● Passage for review:
What are the implications of these findings?  This study demonstrates that many medical students perceive evaluation and grading process during core clerkships not to be fair, with existence of perceived potential bias.

Editor’s note: I am confident that all clerkship directors could have predicted the results of this survey. We know that students’ perceptions of clerkship grading is not great unless the student receives the highest grade. That’s when they’re happy. The obvious next task is to strive to make clerkship evaluation as transparent and accurate as possible. We have a long way to go to achieve that result. (RR)

Gouzi et al. BMC Medical Education (2019) 19:424 https://doi.org/10.1186/s12909-019-1834-1

Reviewed by Aleisha Nabower

What was the study question?  Does the use of interactive white boards (IWB) in clinical reasoning learning (CRL) improve medical student education about test ordering and interpretation compared to the traditional courses?

● Collected material:

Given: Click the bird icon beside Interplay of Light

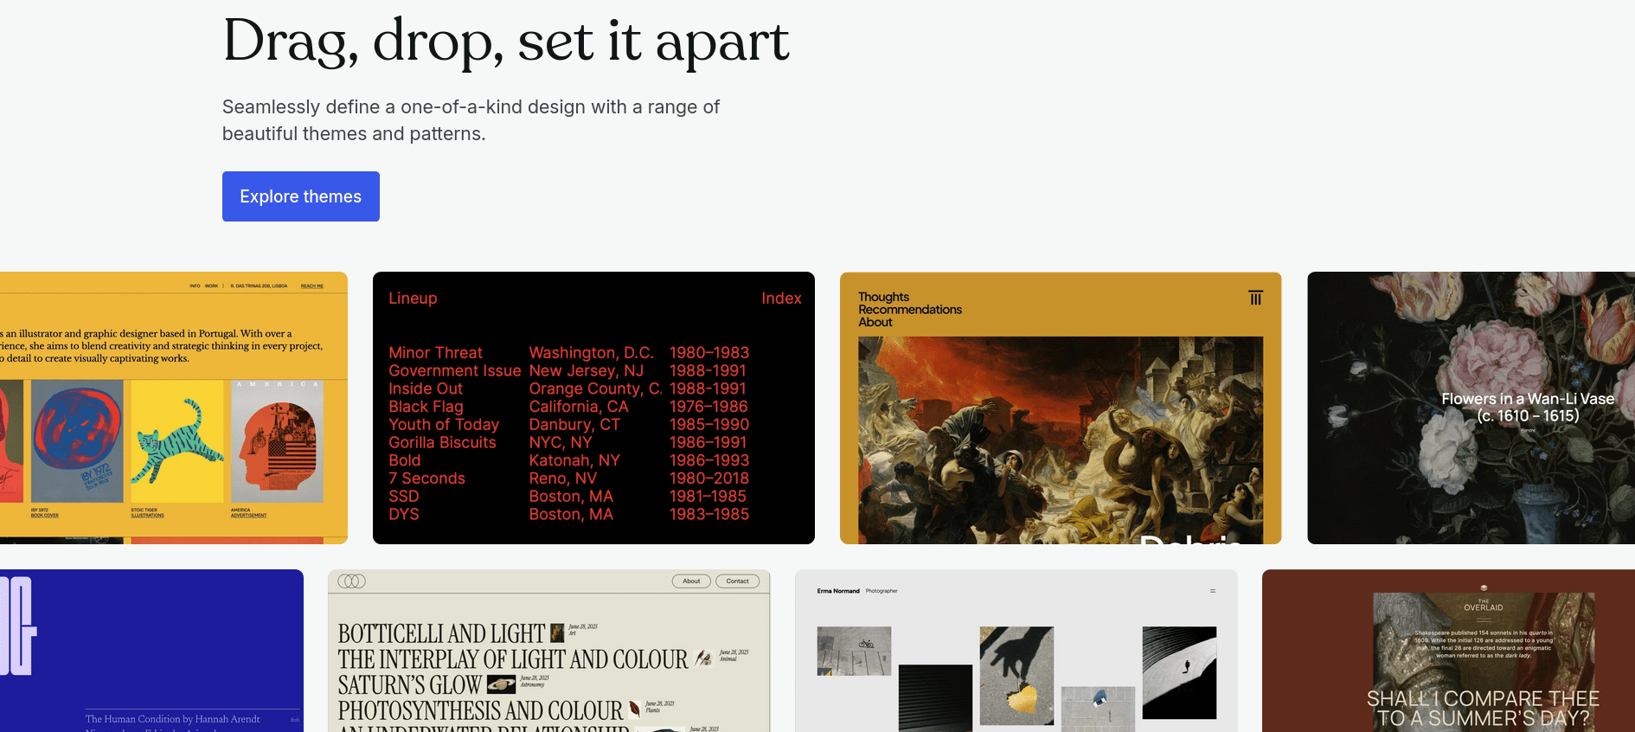Looking at the screenshot, I should 703,658.
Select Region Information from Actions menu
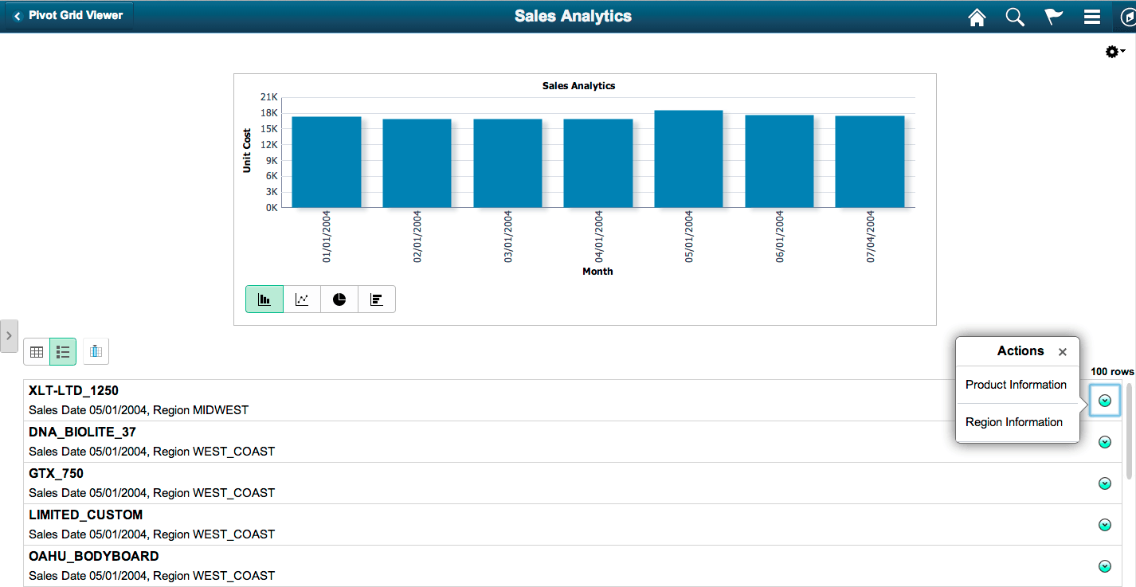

● Tasks:
1/ According to the editor's note in the medical education excerpt, why could clerkship directors have predicted the survey results? Please answer in one to three sentences.
2/ In the medical education excerpt, what does the abbreviation IWB stand for?

● Answers to each task:
1/ The editor says it is already known that students' perceptions of clerkship grading are not great unless they receive the highest grade, since that is when they are happy. A survey showing that many students see grading as unfair would therefore come as no surprise to clerkship directors.

2/ Interactive white boards.